Everyone seems angry about hiring, onboarding, and retention. This is what happens when we value something, like mentorship, without knowing how to achieve it. Worse is that much of the advice out there is not actually tactical... Instead it's just more reasons why we should value mentorship.
This talk is not about valuing mentorship. No one needs to be convinced of that anymore. The more interesting question is assuming you already value mentorship, what tactics can you employ that 1) work effectively across various teams, and 2) don't undermine other qualities of a team that you also value.
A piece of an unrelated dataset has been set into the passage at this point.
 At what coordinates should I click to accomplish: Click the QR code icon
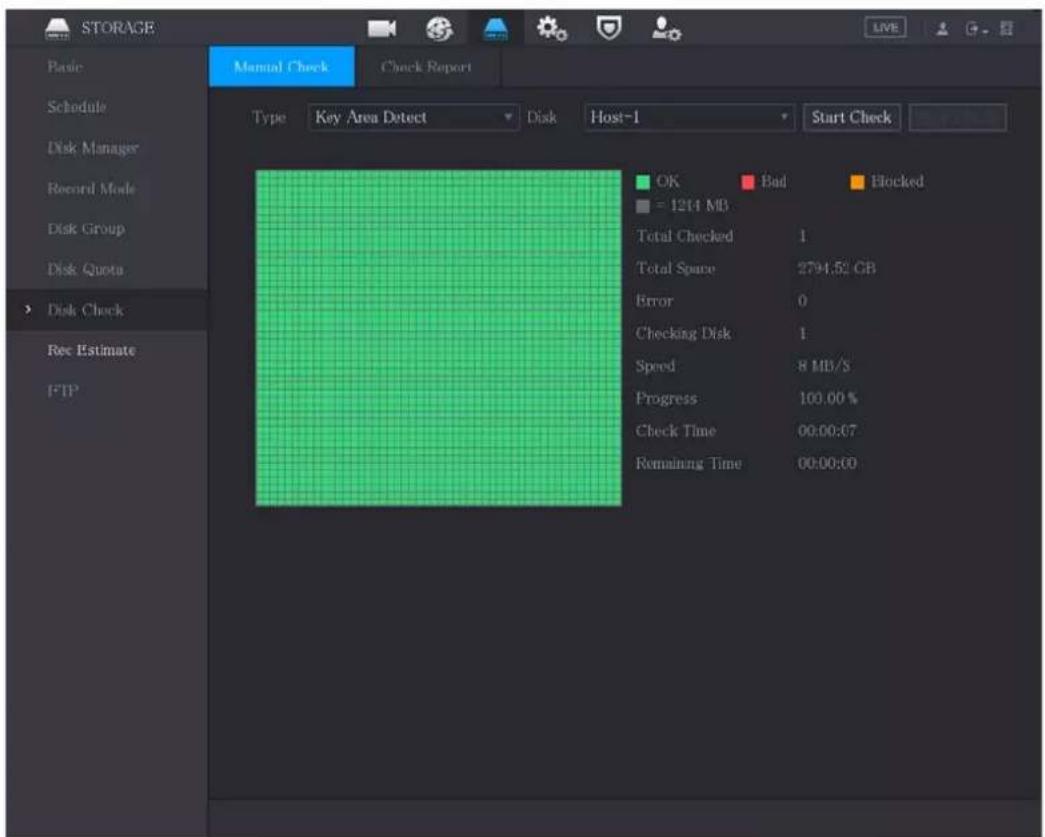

My goal for this is to present to you at least a couple ideas that you’d never heard before and be able to immediately add them to your internal playbook. Here are the 3 broad categories of tactics I'll cover:
- Mentorship is not intuitive--it's something a person must actively learn to do. I'll go over a few very specific actions teams can immediately take to start training their devs to be better mentors.
- Train on business logic and tooling before code. Most training is focused on code (like "learning lunches" where a person presents a new library they're learning), but new devs struggle most often with non-code problems (like understanding a business domain or knowing how to employ tools to debug more effectively). I'll present an argument for why this is true, and then I'll list a few actionable strategies for non-code training.
- Promotion and retention. Companies would sooner die than lose their most senior developers, because there is so much institutional knowledge that only those seniors possess. I'll cover several immediate actions that teams can take to spread the wisdom around to more team members and finally create a proper junior-to-mid and mid-to-senior pipeline within the company.
Companies that can grow talent from within have a huge advantage. But without realistic and actionable tactics, that advantage will always be out of reach. This talk will change how teams approach training by handing them several usable strategies, and by giving them a framework to create their own playbook.